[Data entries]
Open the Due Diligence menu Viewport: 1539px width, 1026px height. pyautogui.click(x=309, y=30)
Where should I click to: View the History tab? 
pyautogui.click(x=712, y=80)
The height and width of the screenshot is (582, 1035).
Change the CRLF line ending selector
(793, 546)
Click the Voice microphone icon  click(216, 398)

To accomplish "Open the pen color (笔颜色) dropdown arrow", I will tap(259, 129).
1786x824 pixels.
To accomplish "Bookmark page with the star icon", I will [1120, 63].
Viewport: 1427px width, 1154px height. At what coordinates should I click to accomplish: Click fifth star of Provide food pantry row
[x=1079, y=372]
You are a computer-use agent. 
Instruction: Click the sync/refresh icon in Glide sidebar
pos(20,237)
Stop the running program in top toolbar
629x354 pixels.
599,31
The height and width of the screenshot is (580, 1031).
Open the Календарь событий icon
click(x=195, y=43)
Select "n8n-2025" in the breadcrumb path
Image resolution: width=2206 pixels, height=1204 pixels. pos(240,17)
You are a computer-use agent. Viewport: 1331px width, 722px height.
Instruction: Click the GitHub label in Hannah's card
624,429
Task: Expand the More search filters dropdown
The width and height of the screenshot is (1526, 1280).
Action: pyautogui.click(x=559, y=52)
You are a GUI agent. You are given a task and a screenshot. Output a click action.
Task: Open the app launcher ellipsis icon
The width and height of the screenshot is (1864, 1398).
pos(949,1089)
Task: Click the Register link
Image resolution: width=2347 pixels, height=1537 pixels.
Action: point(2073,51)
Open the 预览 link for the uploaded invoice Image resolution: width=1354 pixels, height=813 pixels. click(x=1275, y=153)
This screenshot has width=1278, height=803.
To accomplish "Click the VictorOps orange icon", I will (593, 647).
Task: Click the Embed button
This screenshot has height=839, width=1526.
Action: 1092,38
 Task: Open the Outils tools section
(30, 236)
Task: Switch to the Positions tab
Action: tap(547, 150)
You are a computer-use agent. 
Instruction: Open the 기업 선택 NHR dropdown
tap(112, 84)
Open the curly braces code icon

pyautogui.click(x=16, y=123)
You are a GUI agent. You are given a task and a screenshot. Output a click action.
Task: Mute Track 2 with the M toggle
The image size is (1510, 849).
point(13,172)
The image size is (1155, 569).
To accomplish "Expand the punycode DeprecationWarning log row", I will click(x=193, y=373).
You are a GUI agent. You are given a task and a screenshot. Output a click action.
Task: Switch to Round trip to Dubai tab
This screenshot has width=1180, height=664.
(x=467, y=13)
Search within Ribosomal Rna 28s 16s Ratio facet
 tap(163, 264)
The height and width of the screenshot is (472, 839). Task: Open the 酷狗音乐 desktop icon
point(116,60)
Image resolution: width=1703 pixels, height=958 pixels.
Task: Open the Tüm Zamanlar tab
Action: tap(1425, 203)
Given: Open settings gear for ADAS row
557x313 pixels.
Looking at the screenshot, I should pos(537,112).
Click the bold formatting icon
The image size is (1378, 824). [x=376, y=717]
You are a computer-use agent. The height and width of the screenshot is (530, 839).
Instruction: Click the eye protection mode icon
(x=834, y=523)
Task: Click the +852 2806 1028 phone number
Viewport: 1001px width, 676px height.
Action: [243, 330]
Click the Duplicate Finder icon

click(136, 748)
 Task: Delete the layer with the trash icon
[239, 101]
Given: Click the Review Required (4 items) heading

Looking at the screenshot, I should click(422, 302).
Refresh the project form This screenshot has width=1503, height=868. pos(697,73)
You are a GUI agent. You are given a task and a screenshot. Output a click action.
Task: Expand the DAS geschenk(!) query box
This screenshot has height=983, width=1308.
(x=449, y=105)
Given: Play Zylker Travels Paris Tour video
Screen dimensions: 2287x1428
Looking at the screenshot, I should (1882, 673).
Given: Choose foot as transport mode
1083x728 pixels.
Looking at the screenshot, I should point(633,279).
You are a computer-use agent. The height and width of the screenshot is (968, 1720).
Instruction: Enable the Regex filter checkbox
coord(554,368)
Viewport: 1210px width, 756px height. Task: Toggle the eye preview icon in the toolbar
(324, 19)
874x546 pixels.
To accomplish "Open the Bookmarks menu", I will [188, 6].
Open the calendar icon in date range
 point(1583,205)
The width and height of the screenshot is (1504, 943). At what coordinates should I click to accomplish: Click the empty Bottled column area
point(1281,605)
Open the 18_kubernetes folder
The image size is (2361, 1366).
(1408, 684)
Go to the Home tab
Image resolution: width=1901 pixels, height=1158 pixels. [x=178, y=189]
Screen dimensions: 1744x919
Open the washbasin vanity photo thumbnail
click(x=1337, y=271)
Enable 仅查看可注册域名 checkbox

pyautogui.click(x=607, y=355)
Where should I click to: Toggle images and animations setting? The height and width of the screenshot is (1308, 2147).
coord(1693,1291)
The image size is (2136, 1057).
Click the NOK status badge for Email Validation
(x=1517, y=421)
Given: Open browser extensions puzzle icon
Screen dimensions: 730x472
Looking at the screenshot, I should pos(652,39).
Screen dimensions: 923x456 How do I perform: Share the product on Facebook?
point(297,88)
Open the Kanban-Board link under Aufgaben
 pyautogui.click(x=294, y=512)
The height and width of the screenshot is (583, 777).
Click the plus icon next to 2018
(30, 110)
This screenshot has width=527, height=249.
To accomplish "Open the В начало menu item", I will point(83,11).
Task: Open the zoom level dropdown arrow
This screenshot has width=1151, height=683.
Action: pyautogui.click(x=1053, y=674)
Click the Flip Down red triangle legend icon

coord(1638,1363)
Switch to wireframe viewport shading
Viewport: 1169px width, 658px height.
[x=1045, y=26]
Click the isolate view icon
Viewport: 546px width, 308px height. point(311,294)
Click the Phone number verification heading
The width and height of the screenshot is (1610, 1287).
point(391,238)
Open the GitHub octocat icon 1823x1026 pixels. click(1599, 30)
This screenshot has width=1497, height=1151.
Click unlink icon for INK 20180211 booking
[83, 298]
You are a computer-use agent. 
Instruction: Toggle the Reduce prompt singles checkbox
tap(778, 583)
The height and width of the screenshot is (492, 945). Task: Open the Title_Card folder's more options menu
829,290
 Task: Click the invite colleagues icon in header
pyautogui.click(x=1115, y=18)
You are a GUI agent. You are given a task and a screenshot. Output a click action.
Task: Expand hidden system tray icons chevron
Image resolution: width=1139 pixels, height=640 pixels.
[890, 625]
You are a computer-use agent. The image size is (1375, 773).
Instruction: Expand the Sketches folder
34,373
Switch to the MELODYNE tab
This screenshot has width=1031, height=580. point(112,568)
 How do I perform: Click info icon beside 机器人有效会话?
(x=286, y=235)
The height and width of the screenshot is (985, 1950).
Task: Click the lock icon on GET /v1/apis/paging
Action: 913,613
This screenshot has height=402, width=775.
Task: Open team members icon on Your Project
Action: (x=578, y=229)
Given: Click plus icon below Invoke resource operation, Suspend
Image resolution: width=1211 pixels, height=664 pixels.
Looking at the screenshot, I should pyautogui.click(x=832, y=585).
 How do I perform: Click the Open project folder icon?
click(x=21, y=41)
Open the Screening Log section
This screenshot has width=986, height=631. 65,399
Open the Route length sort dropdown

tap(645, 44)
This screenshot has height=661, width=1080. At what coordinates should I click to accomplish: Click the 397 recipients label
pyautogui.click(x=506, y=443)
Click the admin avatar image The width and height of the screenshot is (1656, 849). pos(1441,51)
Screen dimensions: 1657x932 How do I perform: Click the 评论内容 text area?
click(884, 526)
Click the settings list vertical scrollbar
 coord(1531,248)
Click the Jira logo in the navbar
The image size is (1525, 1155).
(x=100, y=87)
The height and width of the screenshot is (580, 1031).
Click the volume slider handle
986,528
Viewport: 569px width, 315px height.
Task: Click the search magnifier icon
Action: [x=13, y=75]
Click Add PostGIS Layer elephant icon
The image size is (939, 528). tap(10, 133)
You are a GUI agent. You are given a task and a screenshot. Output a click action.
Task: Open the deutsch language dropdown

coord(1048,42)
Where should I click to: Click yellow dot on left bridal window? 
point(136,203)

=== How to complete this task ===
The lines to return are those with the string "number" in them; copy each from the entries above.

=== Output ===
Task: Click the +852 2806 1028 phone number
Click the Phone number verification heading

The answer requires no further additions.